• Consigne écrite: Mettez sous forme de liste JSON de chaînes les lignes des entrées, en commençant au début des entrées et en terminant par la ligne qui contient "The width and height of the screenshot is (259, 226).". Chaque ligne devient une chaîne et les lignes vides sont omises.

◆ ◆ ◆ ◆

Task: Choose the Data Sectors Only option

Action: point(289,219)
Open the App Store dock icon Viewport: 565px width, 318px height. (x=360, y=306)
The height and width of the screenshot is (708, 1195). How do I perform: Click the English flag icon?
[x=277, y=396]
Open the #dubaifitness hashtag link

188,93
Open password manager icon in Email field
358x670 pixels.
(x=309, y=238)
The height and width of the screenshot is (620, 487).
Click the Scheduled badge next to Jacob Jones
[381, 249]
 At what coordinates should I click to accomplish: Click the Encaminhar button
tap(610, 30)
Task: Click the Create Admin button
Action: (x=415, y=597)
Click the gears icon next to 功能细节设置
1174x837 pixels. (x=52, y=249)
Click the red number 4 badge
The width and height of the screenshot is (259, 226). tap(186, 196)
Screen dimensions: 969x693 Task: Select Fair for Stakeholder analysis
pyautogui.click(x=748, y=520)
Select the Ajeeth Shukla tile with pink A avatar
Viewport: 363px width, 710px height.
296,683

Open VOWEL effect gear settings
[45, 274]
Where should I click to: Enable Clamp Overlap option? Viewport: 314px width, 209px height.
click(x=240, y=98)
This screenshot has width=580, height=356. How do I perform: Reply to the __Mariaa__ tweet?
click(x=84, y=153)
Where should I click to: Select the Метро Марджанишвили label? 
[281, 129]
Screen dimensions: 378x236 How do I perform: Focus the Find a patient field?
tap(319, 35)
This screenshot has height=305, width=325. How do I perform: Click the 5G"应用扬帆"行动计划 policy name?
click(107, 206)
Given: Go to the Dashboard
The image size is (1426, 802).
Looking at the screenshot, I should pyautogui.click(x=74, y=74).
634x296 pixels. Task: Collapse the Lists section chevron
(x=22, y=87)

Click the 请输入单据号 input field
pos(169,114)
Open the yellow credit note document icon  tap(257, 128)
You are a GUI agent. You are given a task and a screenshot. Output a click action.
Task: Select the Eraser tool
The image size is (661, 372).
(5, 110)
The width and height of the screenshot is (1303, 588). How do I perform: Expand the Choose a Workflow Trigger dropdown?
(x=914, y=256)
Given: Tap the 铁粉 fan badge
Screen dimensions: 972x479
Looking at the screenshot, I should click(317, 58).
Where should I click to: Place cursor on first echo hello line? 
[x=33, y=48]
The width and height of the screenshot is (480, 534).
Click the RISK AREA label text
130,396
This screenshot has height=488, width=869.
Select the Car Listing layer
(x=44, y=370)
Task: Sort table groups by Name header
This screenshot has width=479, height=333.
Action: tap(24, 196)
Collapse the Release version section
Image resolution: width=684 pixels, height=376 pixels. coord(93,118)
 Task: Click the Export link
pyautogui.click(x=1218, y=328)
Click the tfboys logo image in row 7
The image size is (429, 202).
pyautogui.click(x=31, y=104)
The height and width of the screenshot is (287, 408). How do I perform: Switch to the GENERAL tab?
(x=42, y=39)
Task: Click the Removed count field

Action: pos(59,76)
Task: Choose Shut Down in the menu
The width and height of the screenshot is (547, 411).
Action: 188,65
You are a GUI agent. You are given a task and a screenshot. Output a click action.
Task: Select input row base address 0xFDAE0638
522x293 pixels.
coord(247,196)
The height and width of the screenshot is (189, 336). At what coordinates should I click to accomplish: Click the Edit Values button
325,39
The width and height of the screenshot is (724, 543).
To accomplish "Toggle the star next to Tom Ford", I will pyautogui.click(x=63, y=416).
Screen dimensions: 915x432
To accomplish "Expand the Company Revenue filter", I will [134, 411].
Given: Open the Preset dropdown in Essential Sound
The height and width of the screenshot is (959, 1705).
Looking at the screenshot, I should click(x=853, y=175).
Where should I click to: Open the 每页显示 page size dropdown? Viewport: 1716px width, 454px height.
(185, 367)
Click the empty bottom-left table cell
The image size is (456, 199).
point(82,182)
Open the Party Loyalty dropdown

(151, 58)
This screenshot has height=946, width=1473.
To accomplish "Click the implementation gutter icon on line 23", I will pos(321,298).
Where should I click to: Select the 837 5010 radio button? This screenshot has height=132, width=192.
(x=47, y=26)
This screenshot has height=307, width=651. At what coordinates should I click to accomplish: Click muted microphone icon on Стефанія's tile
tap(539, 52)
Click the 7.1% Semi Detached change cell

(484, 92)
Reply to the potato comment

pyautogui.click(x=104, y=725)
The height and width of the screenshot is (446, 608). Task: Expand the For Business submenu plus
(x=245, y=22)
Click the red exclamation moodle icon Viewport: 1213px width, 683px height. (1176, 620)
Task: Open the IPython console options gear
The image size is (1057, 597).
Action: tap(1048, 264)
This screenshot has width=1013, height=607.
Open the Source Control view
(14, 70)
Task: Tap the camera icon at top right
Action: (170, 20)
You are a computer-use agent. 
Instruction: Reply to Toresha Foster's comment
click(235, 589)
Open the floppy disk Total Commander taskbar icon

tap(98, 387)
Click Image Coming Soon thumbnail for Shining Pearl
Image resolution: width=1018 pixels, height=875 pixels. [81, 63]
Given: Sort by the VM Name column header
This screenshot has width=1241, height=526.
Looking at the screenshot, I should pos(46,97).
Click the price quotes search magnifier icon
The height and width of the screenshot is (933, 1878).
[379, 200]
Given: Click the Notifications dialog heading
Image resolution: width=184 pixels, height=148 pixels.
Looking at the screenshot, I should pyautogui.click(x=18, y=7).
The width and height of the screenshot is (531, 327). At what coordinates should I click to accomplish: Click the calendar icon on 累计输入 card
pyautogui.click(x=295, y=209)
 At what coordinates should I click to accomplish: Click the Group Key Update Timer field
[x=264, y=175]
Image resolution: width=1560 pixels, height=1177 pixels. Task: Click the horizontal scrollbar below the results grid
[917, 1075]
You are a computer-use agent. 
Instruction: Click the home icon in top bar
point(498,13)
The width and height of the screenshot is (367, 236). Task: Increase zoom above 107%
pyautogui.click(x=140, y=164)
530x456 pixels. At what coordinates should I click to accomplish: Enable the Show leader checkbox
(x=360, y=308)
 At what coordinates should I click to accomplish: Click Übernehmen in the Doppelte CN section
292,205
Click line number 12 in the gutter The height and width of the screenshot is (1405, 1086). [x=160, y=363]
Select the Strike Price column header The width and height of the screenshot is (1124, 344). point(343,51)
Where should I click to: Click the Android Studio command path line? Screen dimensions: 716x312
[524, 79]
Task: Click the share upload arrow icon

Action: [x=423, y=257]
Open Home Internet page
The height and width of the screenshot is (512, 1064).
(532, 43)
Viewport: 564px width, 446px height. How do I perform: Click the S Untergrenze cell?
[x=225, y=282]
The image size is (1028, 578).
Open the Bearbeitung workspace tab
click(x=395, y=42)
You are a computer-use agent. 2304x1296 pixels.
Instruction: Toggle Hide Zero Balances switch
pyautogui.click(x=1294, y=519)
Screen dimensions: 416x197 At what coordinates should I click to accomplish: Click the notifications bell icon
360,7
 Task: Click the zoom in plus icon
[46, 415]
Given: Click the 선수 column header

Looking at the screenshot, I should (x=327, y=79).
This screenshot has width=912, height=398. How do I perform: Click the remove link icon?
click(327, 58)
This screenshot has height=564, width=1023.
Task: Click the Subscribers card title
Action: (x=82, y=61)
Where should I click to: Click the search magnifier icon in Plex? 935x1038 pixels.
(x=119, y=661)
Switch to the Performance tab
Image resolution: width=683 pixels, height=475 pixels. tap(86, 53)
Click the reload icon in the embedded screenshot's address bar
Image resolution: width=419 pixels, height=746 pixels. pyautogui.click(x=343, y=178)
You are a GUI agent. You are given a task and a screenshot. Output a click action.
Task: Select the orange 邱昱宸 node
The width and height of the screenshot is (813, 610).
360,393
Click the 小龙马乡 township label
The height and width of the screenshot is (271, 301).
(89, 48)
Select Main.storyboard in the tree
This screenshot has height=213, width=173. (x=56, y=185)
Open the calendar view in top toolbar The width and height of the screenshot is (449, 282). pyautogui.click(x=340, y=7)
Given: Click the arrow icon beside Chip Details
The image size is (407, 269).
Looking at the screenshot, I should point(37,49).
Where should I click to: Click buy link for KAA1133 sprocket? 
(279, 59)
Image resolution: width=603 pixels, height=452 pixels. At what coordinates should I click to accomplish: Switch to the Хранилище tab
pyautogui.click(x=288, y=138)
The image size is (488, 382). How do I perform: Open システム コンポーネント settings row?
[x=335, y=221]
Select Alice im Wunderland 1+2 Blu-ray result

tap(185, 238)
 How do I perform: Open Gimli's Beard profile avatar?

◆ ◆ ◆ ◆

• Corrigé:
[
  "Task: Choose the Data Sectors Only option",
  "Action: point(289,219)",
  "Open the App Store dock icon Viewport: 565px width, 318px height. (x=360, y=306)",
  "The height and width of the screenshot is (708, 1195). How do I perform: Click the English flag icon?",
  "[x=277, y=396]",
  "Open the #dubaifitness hashtag link",
  "188,93",
  "Open password manager icon in Email field",
  "358x670 pixels.",
  "(x=309, y=238)",
  "The height and width of the screenshot is (620, 487).",
  "Click the Scheduled badge next to Jacob Jones",
  "[381, 249]",
  " At what coordinates should I click to accomplish: Click the Encaminhar button",
  "tap(610, 30)",
  "Task: Click the Create Admin button",
  "Action: (x=415, y=597)",
  "Click the gears icon next to 功能细节设置",
  "1174x837 pixels. (x=52, y=249)",
  "Click the red number 4 badge",
  "The width and height of the screenshot is (259, 226). tap(186, 196)"
]